State Route 671 begins at the intersection of South Virginia Street (U.S. Route 395 Alternate and U.S. Route 395 Business) and Holcomb Lane. From there, the route travels westward along Holcomb Lane (also called Holcomb Ranch Lane) as it passes through farmlike residential areas. After about 2.2 mi, the highway turns north off of Holcomb Lane onto Lakeside Drive. SR 671 passes through similar surroundings as it follows Lakeside Drive north. The route reaches an intersection with Huffaker Drive after 0.7 mi, where it turns east. SR 671 then follows Huffaker Lane nearly 0.5 mi east before ending at the intersection of Huffaker Lane and Del Monte Lane.

==History==
The route was originally designated on April 27, 1983. As of January 2001, the route had a distance of 4.543 mi. At that time, SR 671 continued east on Huffaker Lane to pass under Interstate 580 and U.S. Route 395 and end at the intersection of Huffaker Lane and South Virginia Street. The route was truncated to its current length by January 2008.

^^^^^^^^^^^^^^^^

§ THE TASKS
a) List every numbered highway other than State Route 671 that the State Route 671 passage mentions.
b) Decide whether each statement agrees with the State Route 671 passage, and support each yes or no with the deciding words quoted from it: (i) The route was first designated in 1983. (ii) As of January 2001, the route ended at Del Monte Lane. (iii) Holcomb Lane is also known as Holcomb Ranch Lane.
c) According to the State Route 671 passage, what was the route's length as of January 2001?

§ DATA EXCERPT

^^^^^^^^^^^^^^^^

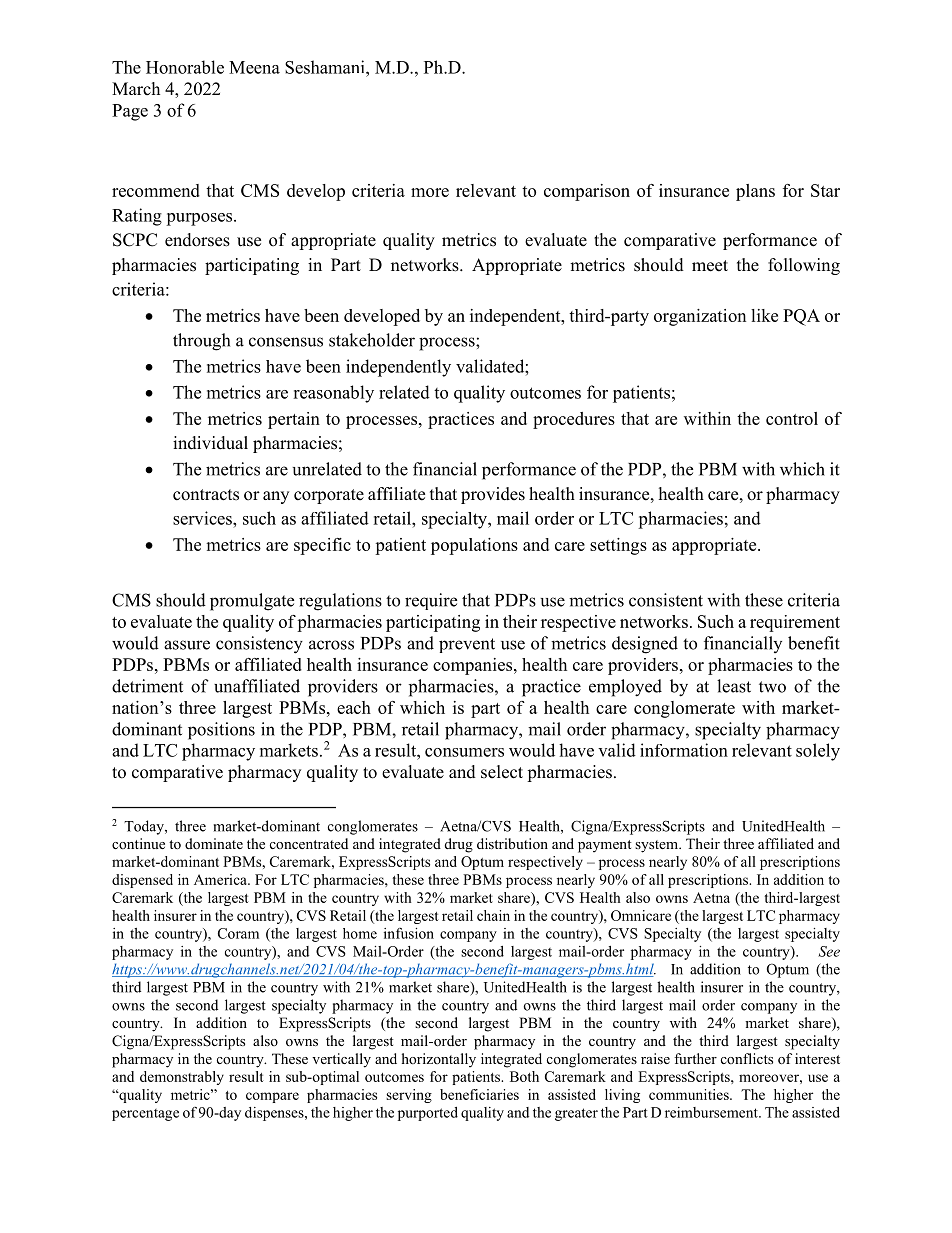  Describe the element at coordinates (185, 67) in the screenshot. I see `Honorable` at that location.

^^^^^^^^^^^^^^^^

§ SOLVED PROBLEMS
a)
U.S. Route 395 Alternate
U.S. Route 395 Business
Interstate 580
U.S. Route 395

b)
(i) Yes: "The route was originally designated on April 27, 1983."
(ii) No: "end at the intersection of Huffaker Lane and South Virginia Street"
(iii) Yes: "Holcomb Lane (also called Holcomb Ranch Lane)"

c) 4.543 mi